[Task objective] Nothing but the images is to be left out of your exact copy of the entries.

_ _ _ _ _ _ _

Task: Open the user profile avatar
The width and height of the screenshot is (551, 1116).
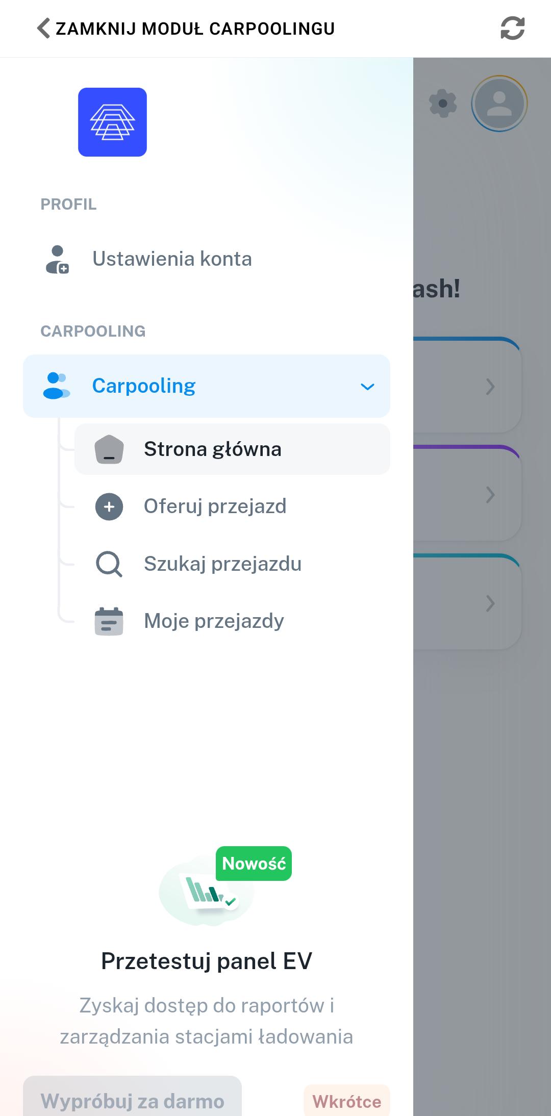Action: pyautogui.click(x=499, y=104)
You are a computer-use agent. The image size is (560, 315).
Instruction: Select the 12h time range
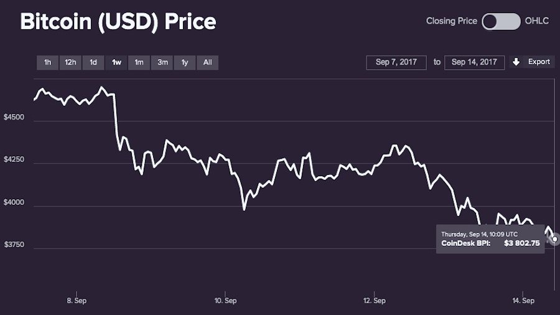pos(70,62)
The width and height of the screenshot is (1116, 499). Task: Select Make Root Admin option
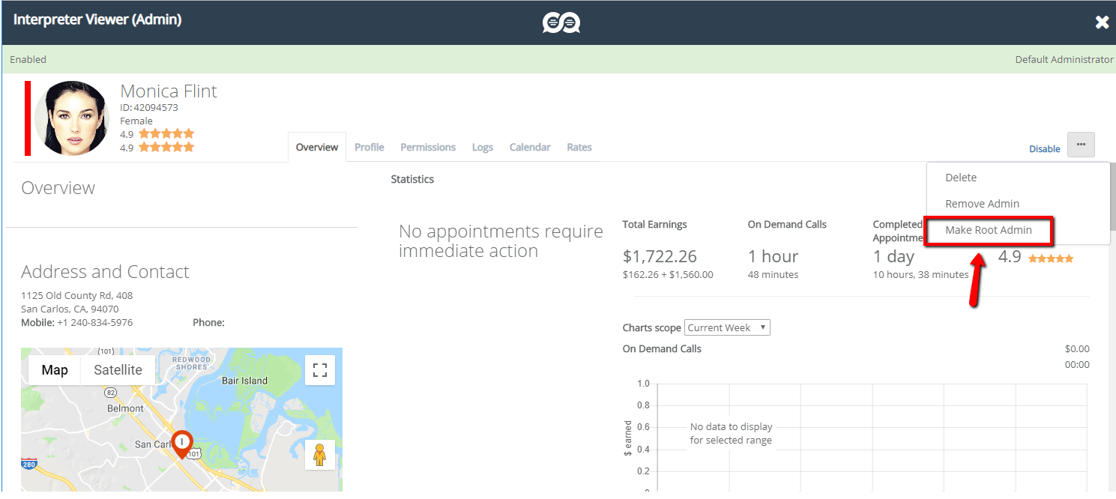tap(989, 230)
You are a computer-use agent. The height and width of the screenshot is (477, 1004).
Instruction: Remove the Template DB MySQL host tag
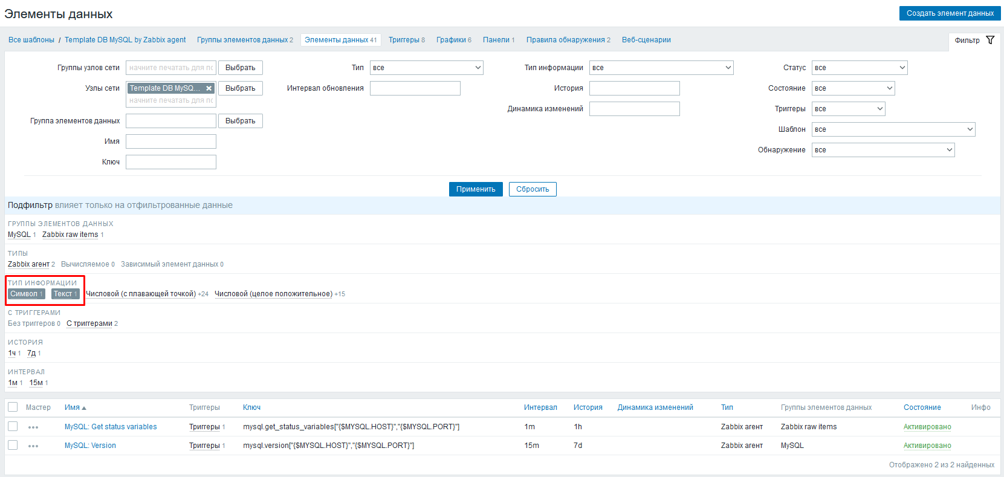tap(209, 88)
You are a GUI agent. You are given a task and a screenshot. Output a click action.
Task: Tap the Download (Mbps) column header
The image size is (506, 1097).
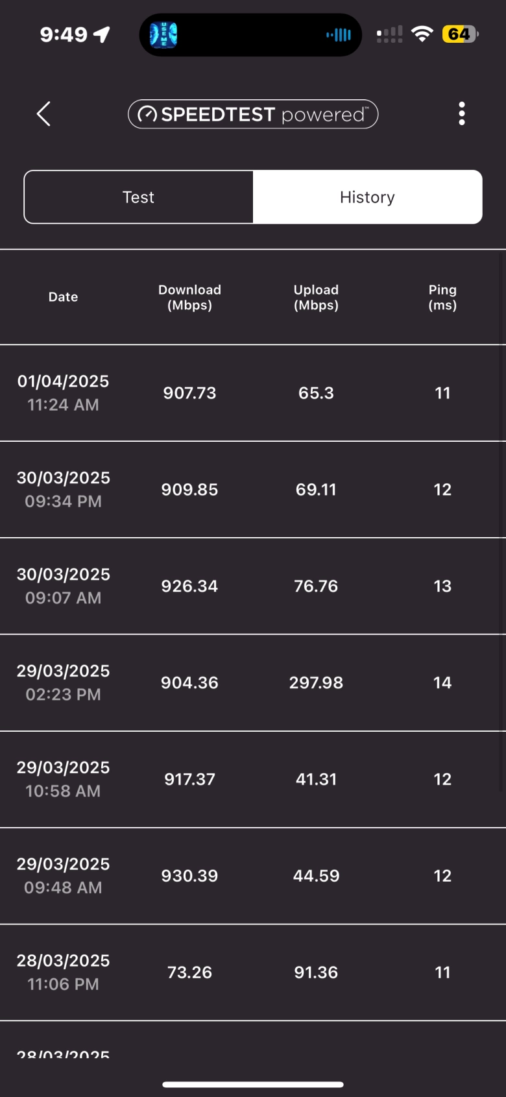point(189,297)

_ _ _ _ _ _ _

[Solution for this exercise]
Task: Open the user profile avatar
The width and height of the screenshot is (551, 1116).
Action: pyautogui.click(x=499, y=104)
You are a computer-use agent. The image size is (560, 315).
Instruction: Select the 12h time range
pos(70,62)
The width and height of the screenshot is (1116, 499). Task: Select Make Root Admin option
tap(989, 230)
You are a computer-use agent. The height and width of the screenshot is (477, 1004).
Instruction: Remove the Template DB MySQL host tag
tap(209, 88)
You are a GUI agent. You are given a task and a screenshot. Output a click action.
Task: Tap the Download (Mbps) column header
The image size is (506, 1097).
point(189,297)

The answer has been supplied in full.